| What to work on |
Once you find the line below that contains "Task: Tap the Cardiff City bluebird crest", write it out along with every later line exactly as given, stopping only when the records end. Omit the pictures.

| Supplied records |
'''
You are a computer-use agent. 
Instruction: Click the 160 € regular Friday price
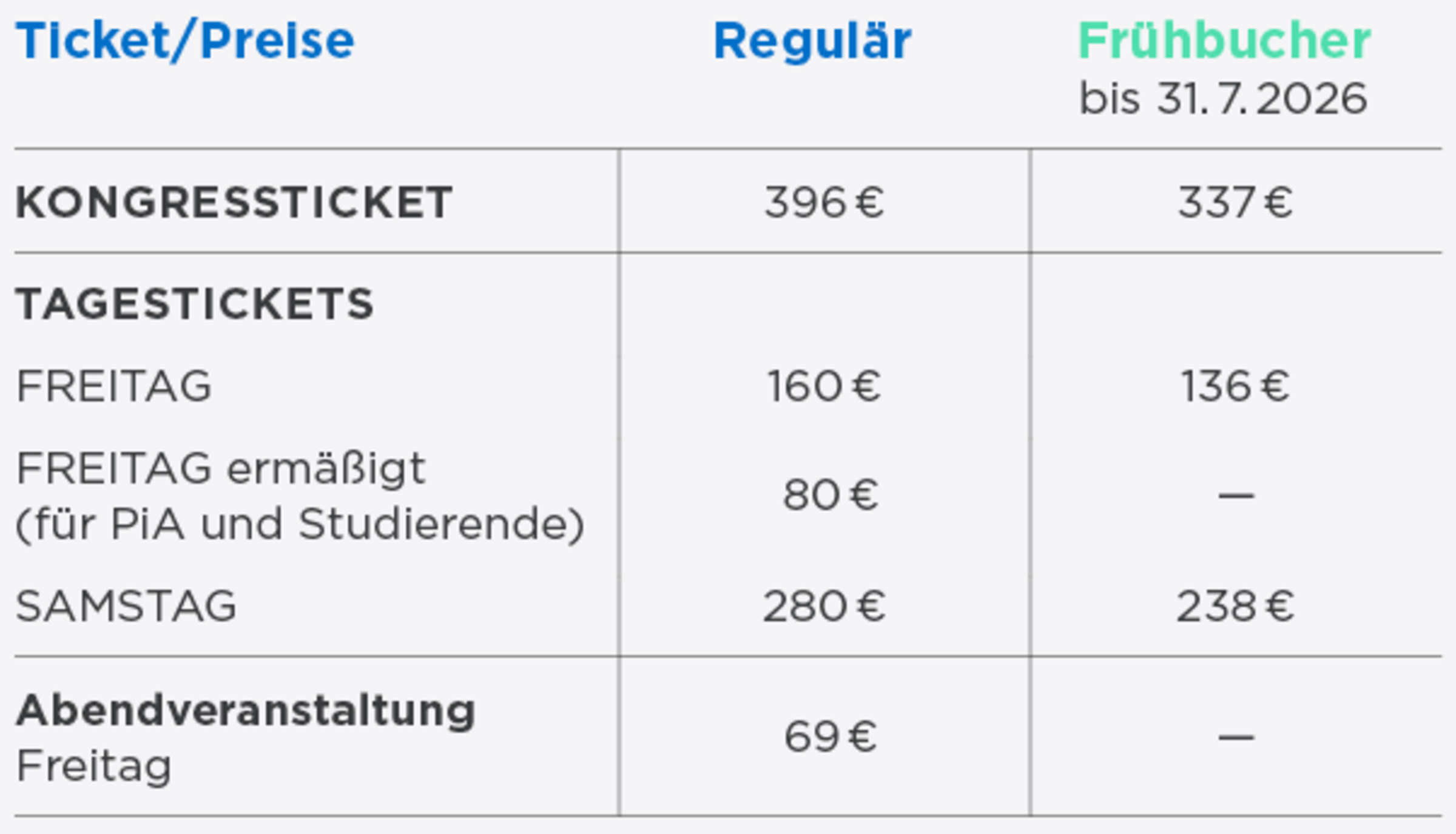824,386
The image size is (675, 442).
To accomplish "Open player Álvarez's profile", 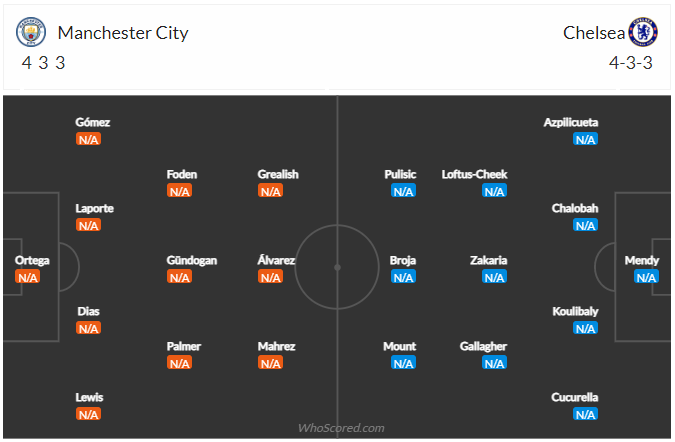I will (x=276, y=260).
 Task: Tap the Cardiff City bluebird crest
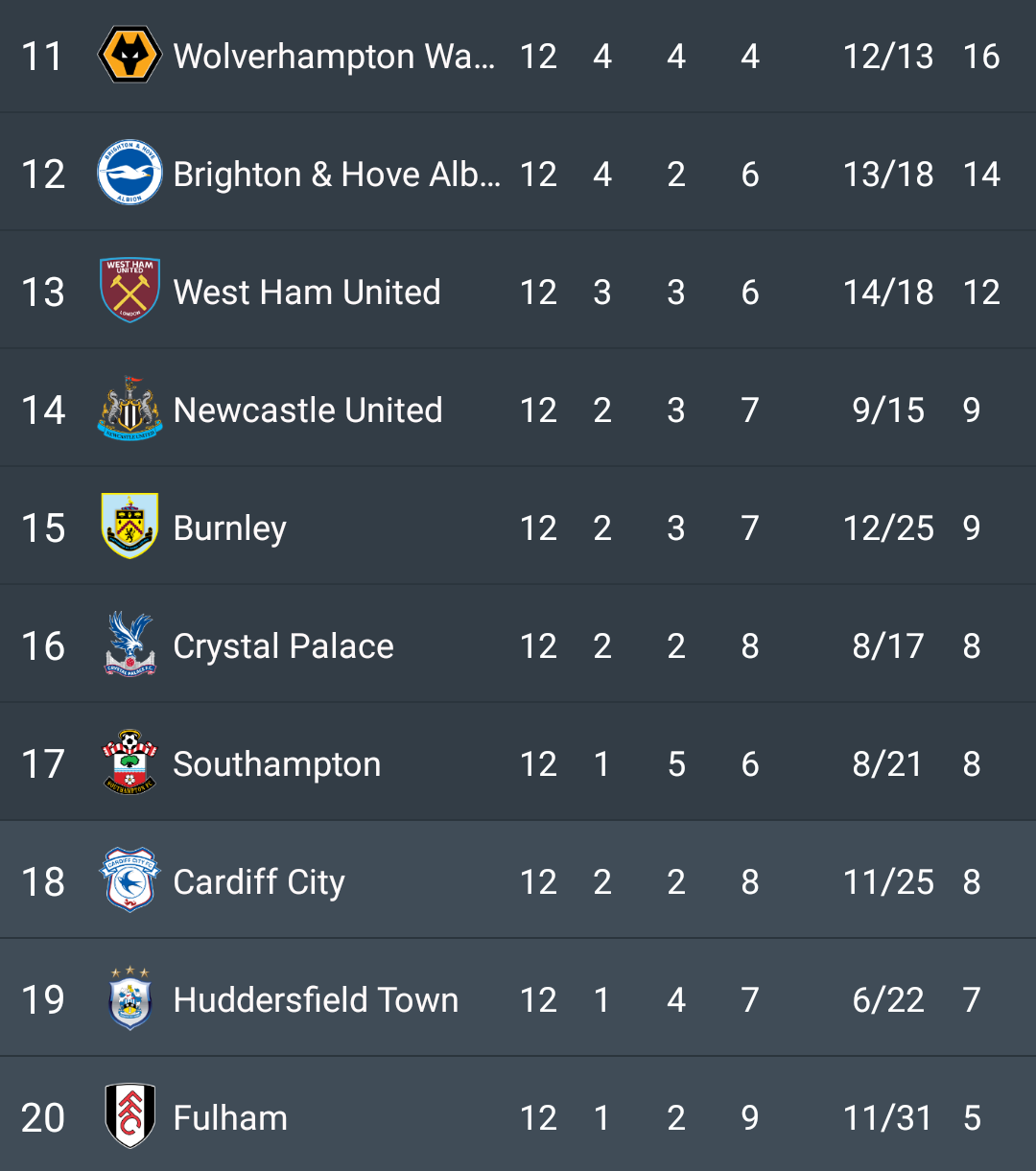tap(130, 879)
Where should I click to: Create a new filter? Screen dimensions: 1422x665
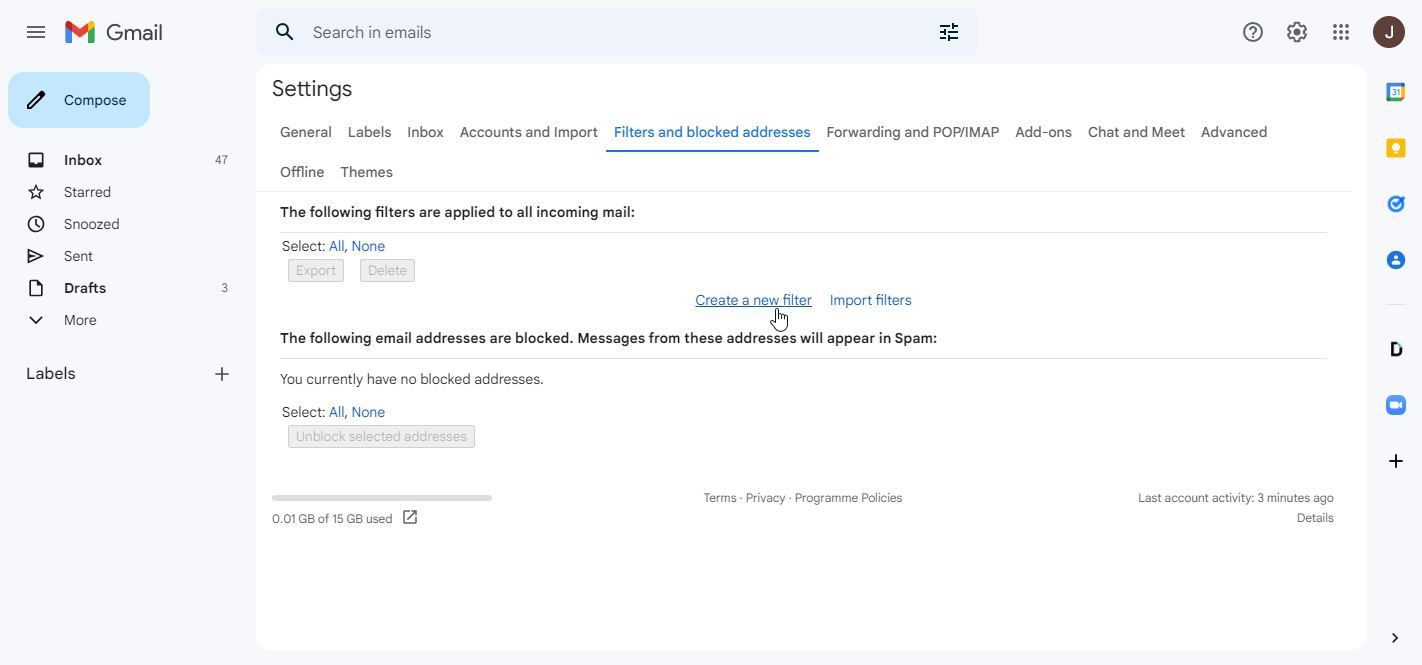[x=753, y=300]
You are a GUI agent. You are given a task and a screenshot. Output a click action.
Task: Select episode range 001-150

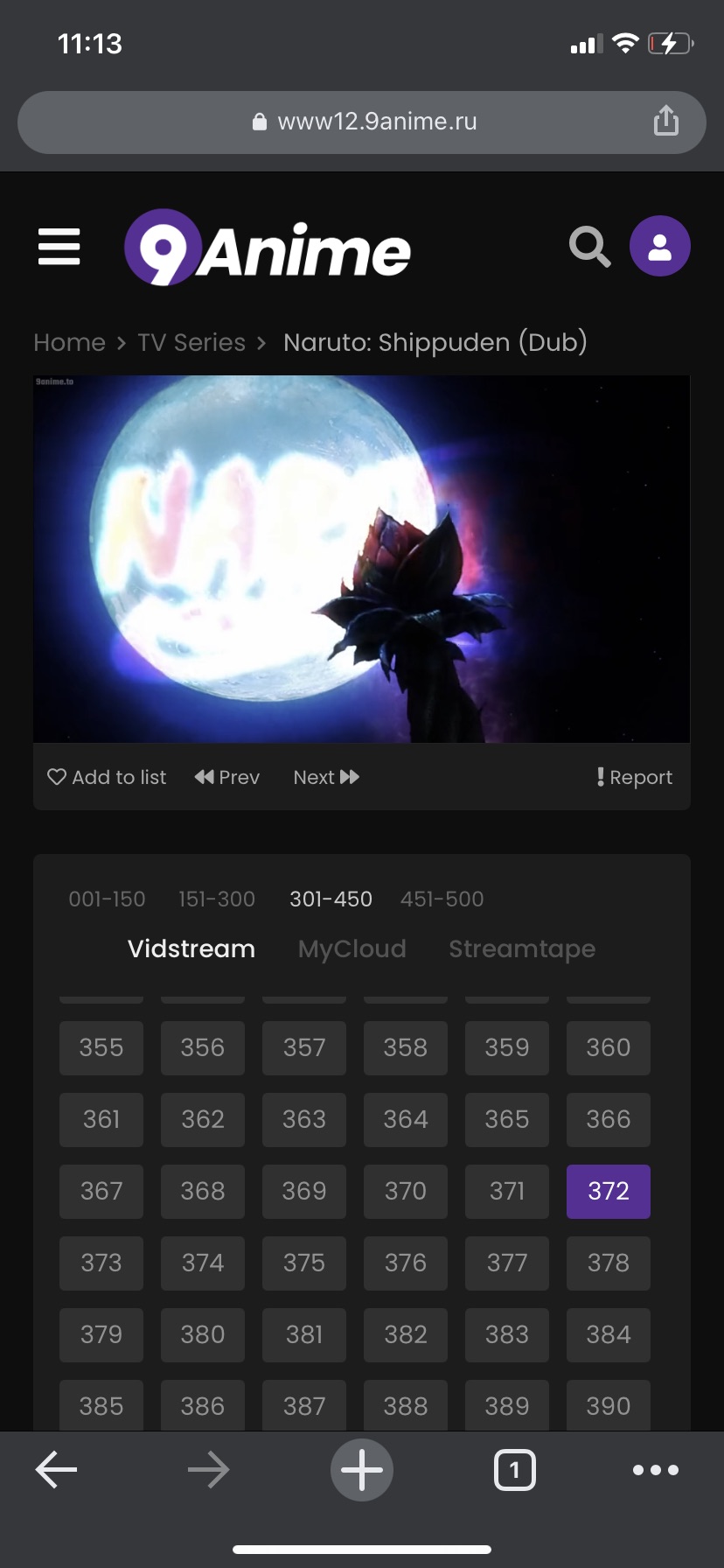(x=107, y=899)
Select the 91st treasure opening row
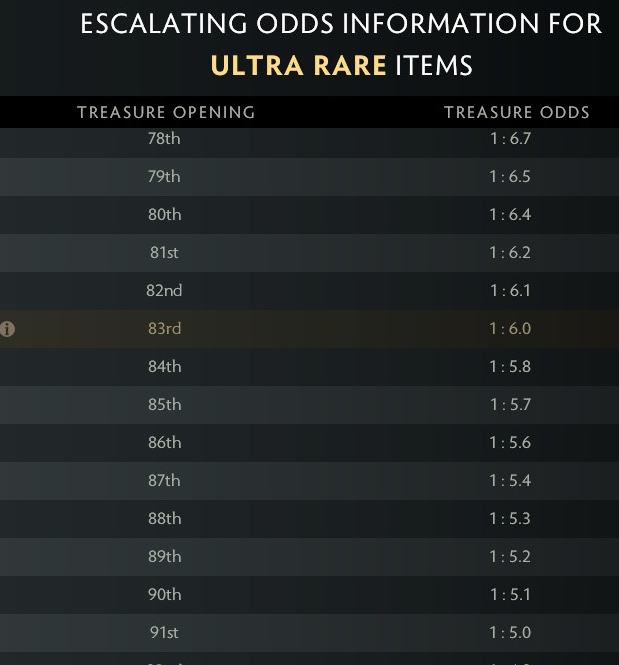 [310, 633]
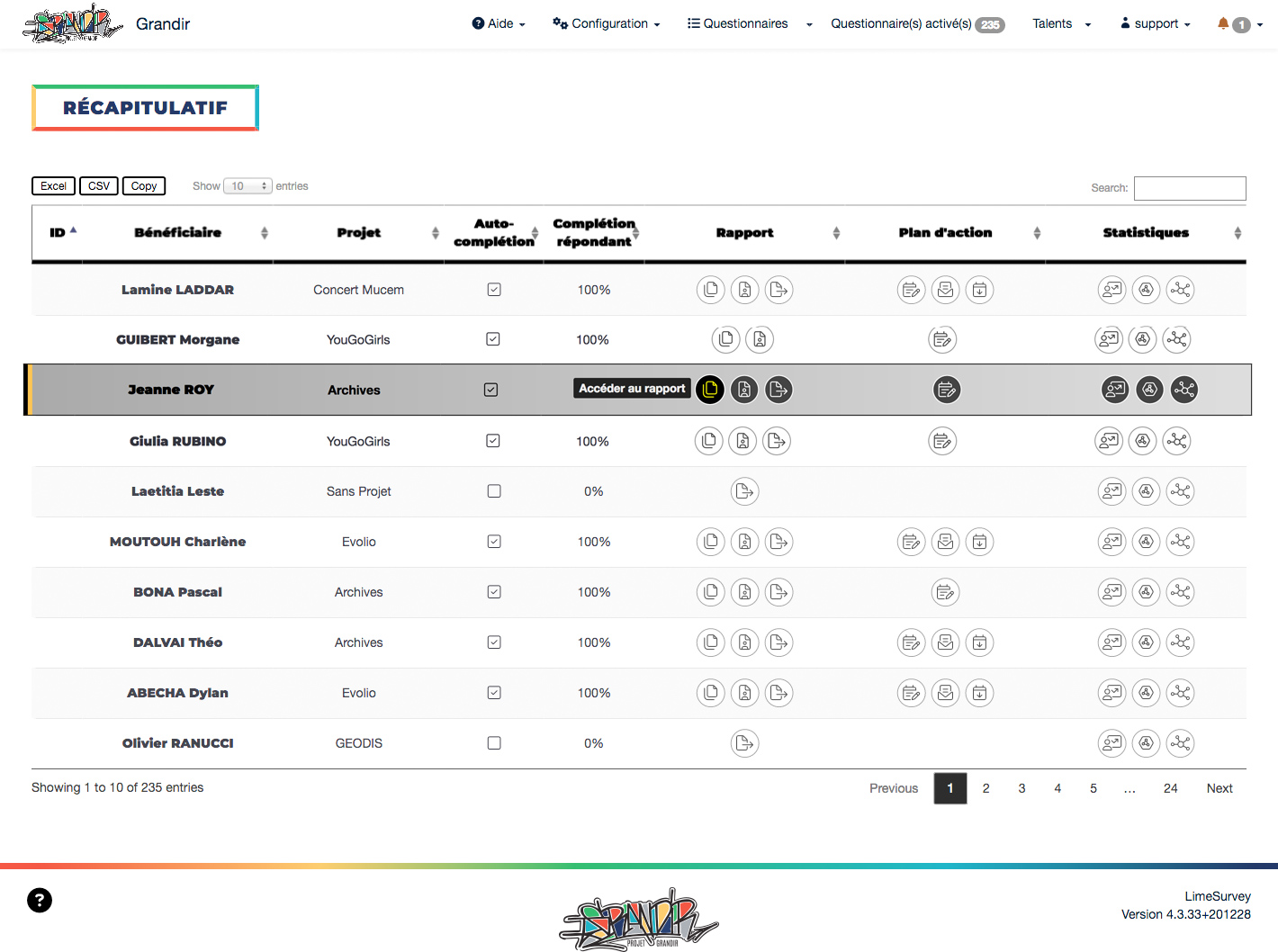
'''
| Answer box |
 Task: Tap the Cardiff City bluebird crest
tap(130, 879)
Where should I click to: Create a new filter? Screen dimensions: 1422x665
[x=753, y=300]
You are a GUI agent. You are given a task and a screenshot. Output a click action.
Task: Select episode range 001-150

(x=107, y=899)
Select the 91st treasure opening row
 [310, 633]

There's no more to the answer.